A Reference Resource

Foreign Affairs

Adams's presidency was consumed with problems that arose from the French Revolution, which had also been true for his predecessor. Initially popular with virtually all Americans, the French Revolution began to arouse concerns among the most conservative in the United States after the excesses that commenced in 1792. The King and Queen (Louis XVI and Marie Antoinette) were executed, attempts at de-Christianization occurred, numerous foes of the Revolution—especially aristocrats and monarchists—were executed in the September Massacre (1792) and the Reign of Terror (1793-1794), and the revolutionary leadership moved toward social leveling that would end historic class privileges and distinctions between the social classes. Adams had observed the coming of the French Revolution while living in France and Great Britain, and he immediately realized its potential for terror and anarchy. His skepticism was confirmed.

Nevertheless, the problems that beset Presidents Washington and Adams arose more from the wars spawned by the French Revolution. War erupted in 1792 when France attempted to export its revolutionary ideas and when several European monarchical nations allied against the French, hoping to eradicate the threat posed by the republican revolutionaries. The great danger for the United States began in the spring of 1793 when Great Britain, the principal source of American trade, joined the coalition against France. Although the Washington administration proclaimed American neutrality, a crisis developed when London sought to prevent U.S. trade with France. Numerous depredations occurred on the high seas, as ships of the Royal Navy seized American ships and cargoes and sought to impress American sailors who had allegedly deserted the British navy. Cries for war with Britain were widespread by 1794. Believing that war would be disastrous, President Washington sent John Jay to London to seek a diplomatic solution. The result was Jay's Treaty, signed in 1794. The treaty improved U.S.-British relations. France, interpreting the treaty as a newly formed alliance between the United States and an old enemy, retaliated by ordering the seizure of American ships carrying British goods. This plunged Adams into a foreign crisis that lasted for the duration of his administration. At first, Adams tried diplomacy by sending three commissioners to Paris to negotiate a settlement. However, Prime Minister Charles Maurice de Talleyrand of France insulted the American diplomats by first refusing to officially receive them. He then demanded a $250,000 personal bribe and a $10 million loan for his financially strapped country before he would begin peace negotiations. This episode, known as the XYZ affair, sparked a white-hot reaction within the United States.
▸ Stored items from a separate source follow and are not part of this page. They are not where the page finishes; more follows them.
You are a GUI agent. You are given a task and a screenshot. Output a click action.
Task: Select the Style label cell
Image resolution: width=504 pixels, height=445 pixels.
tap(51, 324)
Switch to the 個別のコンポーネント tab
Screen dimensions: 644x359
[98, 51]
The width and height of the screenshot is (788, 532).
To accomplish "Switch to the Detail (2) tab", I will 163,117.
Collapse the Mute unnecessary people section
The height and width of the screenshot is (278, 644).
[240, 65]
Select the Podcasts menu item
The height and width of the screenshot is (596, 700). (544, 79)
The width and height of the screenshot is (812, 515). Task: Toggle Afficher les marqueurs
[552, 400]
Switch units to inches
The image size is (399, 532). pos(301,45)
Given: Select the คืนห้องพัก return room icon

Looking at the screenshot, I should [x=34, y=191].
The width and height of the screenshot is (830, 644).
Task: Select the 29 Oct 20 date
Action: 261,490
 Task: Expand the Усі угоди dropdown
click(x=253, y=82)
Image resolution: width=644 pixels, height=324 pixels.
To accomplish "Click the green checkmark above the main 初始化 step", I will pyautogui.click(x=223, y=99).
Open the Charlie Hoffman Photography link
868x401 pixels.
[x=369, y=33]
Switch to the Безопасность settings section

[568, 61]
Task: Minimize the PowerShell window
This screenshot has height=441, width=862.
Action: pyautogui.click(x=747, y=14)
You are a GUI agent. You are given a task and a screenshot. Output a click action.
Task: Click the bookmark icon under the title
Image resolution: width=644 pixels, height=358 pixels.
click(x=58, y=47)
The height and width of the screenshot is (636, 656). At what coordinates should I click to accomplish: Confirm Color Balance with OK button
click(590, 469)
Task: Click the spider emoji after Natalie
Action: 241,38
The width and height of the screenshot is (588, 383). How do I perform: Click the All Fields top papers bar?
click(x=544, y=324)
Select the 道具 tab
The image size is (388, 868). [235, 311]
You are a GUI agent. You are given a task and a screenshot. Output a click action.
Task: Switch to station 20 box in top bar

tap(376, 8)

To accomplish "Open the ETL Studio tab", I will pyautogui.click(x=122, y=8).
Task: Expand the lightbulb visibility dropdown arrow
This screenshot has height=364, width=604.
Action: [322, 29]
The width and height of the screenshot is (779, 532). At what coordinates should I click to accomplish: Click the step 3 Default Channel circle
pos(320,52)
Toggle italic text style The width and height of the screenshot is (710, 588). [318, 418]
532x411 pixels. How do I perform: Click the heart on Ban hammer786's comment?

Adams responded by asking Congress to appropriate funds for defensive measures. These included the augmentation of the Navy, improvement of coastal defensives, the creation of a provisional army, and authority for the President to summon up to 80,000 militiamen to active duty. Congress passed the Alien and Sedition Acts to curb dissent, created the Navy Department, organized the Marine Corps, and cancelled the treaties of alliance and commerce with France that had been negotiated during the War of Independence. Incidents, some bloody, soon took place on the high seas. Historians call this undeclared war the Quasi-War crisis. Some Americans who hated the French Revolution, especially the Anglophiles within the United States, hoped for war to save Great Britain and destroy the revolutionaries in France. From the outset, however, President Adams sought a peaceful solution, if it could be had on honorable terms for the United States. He talked pugnaciously and urged a military buildup, but his goal was to demonstrate American resolve and, he hoped, bring France to the bargaining table. During the fall of 1798 and the winter of 1799, he received intelligence indicating a French willingness to talk. When Talleyrand sent unofficial word that American diplomats would be received by the French government, Adams announced his intention to send another diplomatic commission to France. By the time the commissioners reached Paris late in 1799, Napoleon Bonaparte had become the head of the French government. After several weeks of negotiation, the American envoys and Napoleon signed the Treaty of Mortefontaine, which released the United States from its Revolutionary War alliance with France and brought an end to the Quasi-War. Adams subsequently said that the honorable peace he had arranged was the great jewel in his crown after nearly twenty-five years of public service.